La liste des activités concernées figure dans le référentiel figurant à l’annexe 2-5 du code de l’action sociale et des familles et sont réparties en 4 grands domaines :
• la mobilité : déplacement à l’intérieur et à l’extérieur du domicile
• l’entretien personnel : toilette, habillage, alimentation, élimination
•la communication : parole, ouïe, capacité à utiliser les moyens de communication
• la capacité générale à se repérer dans l’environnement et à protéger ses intérêts.

Monsieur et Madame [L] sollicitent la PCH aide humaine en exposant que la présence de l’un des deux parents est nécessaire au regard du handicap de [U].

S’agissant des conditions d’accès à la PCH aide humaine pour les enfants, ainsi que l’a justement rappelé la MDPH à l’audience, le bénéficiaire de l’AAEH de base doit ouvrir droit à un complément, remplir les conditions d’éligibilité générales de la PCH rappelées ci-dessus et opter pour la PCH en remplacement des compléments.

Ainsi l’accès à la PCH se fait sous forme d’un droit d’option comme le précisent les articles L 245-1-III-1 et D 245-32-1 du code de l’action sociale et des familles (CASF) entre le complément de l’AAEH et la PCH.

La demande peut intervenir pour les primo-demandeurs, en fin de droit à l’occasion du renouvellement de l’AAEH ou en cours de droit mais uniquement en cas de changement de situation s’il existe une évolution du handicap ou des facteurs ayant déterminé les charges prises en compte.
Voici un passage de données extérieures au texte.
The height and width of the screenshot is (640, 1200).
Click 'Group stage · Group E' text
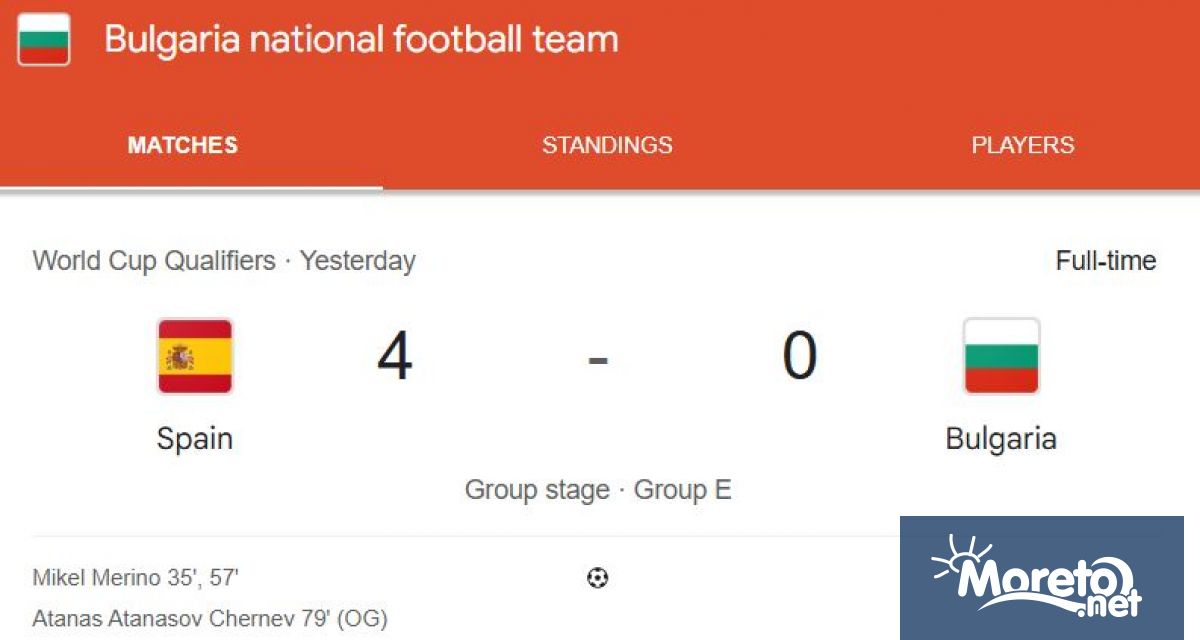[598, 490]

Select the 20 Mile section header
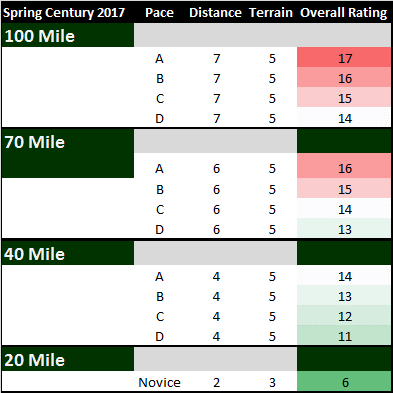point(68,359)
La MDPH a produit le plan personnalisé de compensation au titre duquel Monsieur et Madame [L] ont, le 4 octobre 2022, opté pour l’attribution de l’AAEH de base et d’un complément, plus favorable.
Il sera noté que [U] est accueillie dans un institut spécialisé du lundi au vendredi de 8h30 à 16 heures de sorte que l’évaluation en besoin d’aide humaine pour [U] s’effectue sur les temps où elle n’est pas prise en charge.
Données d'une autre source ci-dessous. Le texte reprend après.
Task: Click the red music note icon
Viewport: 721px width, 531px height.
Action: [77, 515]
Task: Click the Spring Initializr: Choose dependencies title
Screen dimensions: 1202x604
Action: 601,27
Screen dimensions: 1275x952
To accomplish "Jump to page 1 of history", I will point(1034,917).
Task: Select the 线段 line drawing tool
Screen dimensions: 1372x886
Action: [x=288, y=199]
Dès lors, la demande de Monsieur et Madame [L], qui ont exercé leur option en octobre 2022 sans justifier d’un changement de la situation de [U] n’était pas recevable devant la MDPH.
Le recours sera par conséquent rejeté.

En application des dispositions de l’article 696 du Code de procédure civile, il y a lieu de laisser les dépens de l’instance à la charge du demandeur qui succombe.

PAR CES MOTIFS

Le Tribunal, statuant en audience publique, par jugement réputé contradictoire, par mise à disposition au greffe en premier ressort,

REJETTE le recours formé par [R] et [W] [L], dans les intérêts de leur enfant [U] [L],

LAISSE les dépens de l’instance à la charge de [R] et [W] [L],

DIT que la présente décision peut être immédiatement frappée d’appel dans le mois de la réception de sa notification, à peine de forclusion.